• Instructions for the task
Beginning with the line containing "The height and width of the screenshot is (540, 1568).", transcribe every line exactly down to the last one in the records below, and drop the pictures.

======

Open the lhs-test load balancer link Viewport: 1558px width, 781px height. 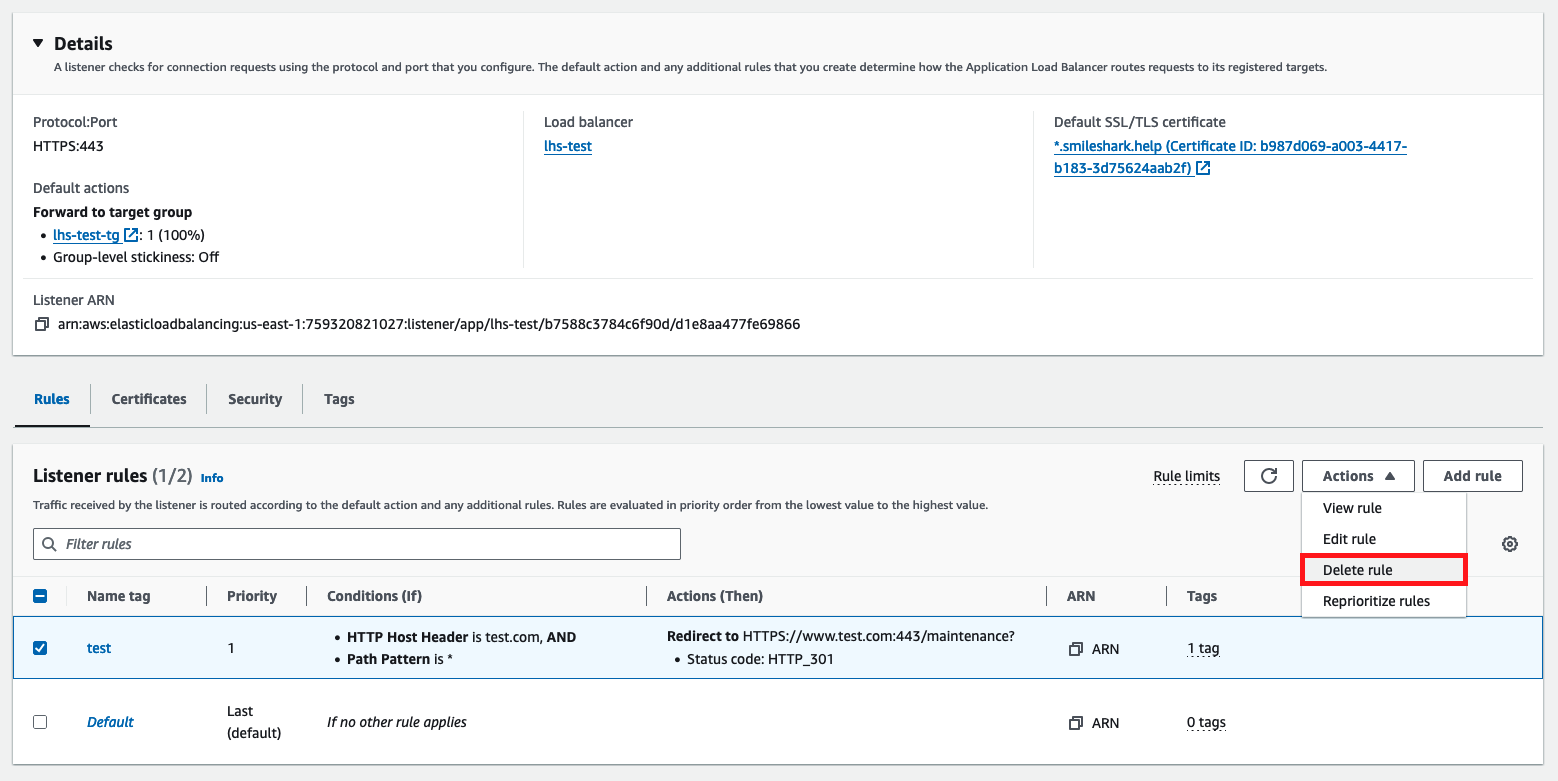coord(568,146)
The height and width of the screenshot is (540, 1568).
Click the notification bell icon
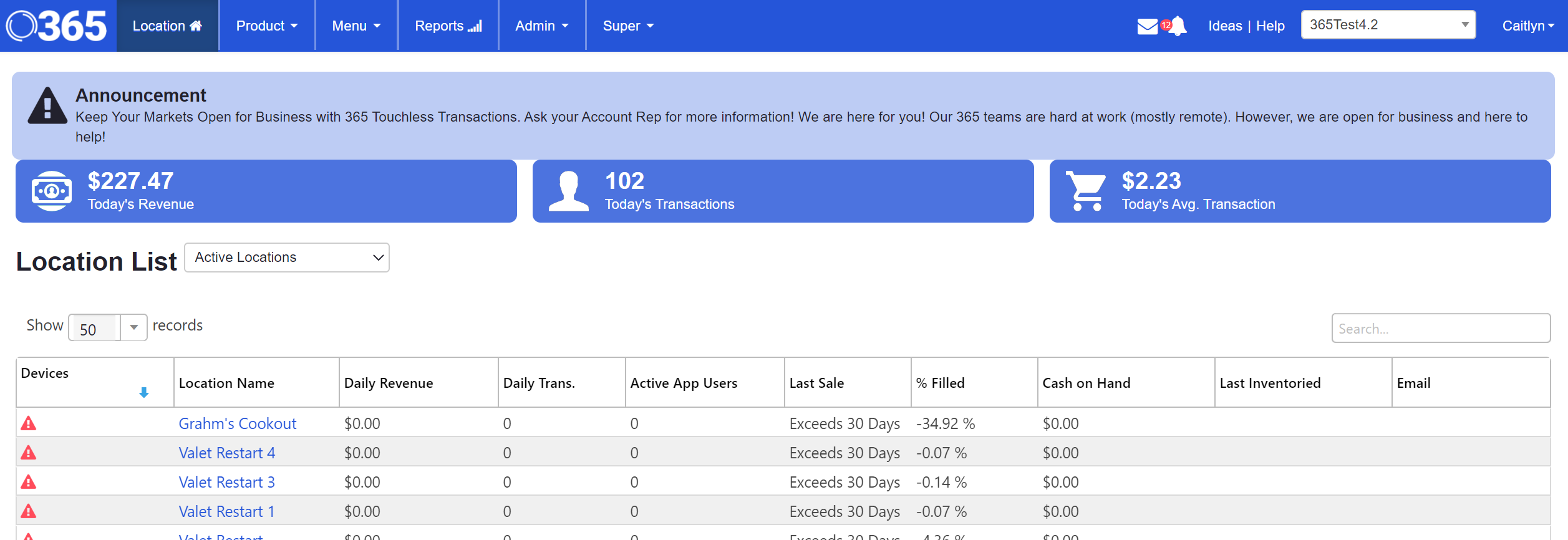pos(1178,26)
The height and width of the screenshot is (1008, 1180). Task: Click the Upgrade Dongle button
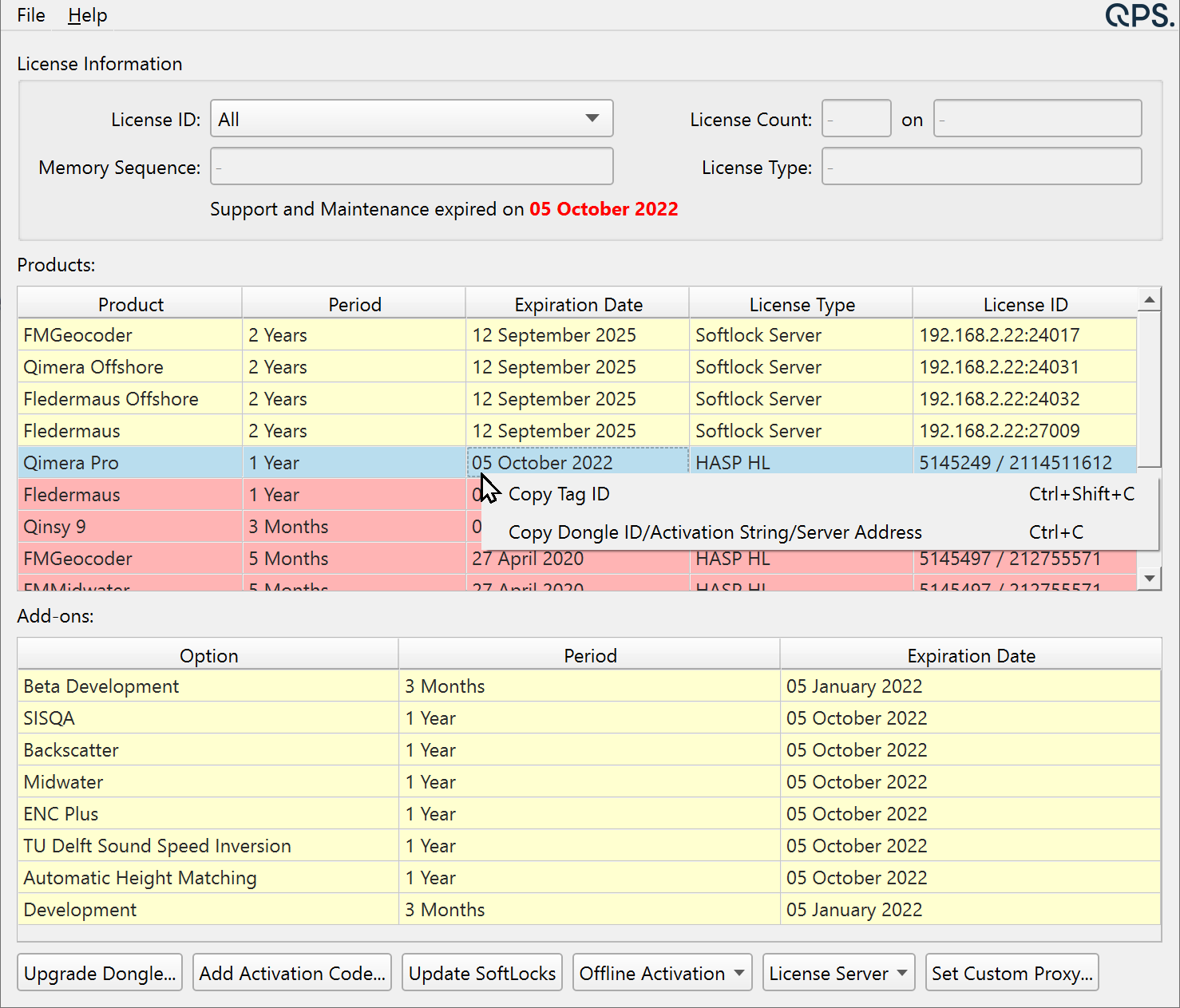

======

• Expected answer
The height and width of the screenshot is (540, 1568).
Click the notification bell icon
pos(1178,26)
The height and width of the screenshot is (1008, 1180). Task: Click the Upgrade Dongle button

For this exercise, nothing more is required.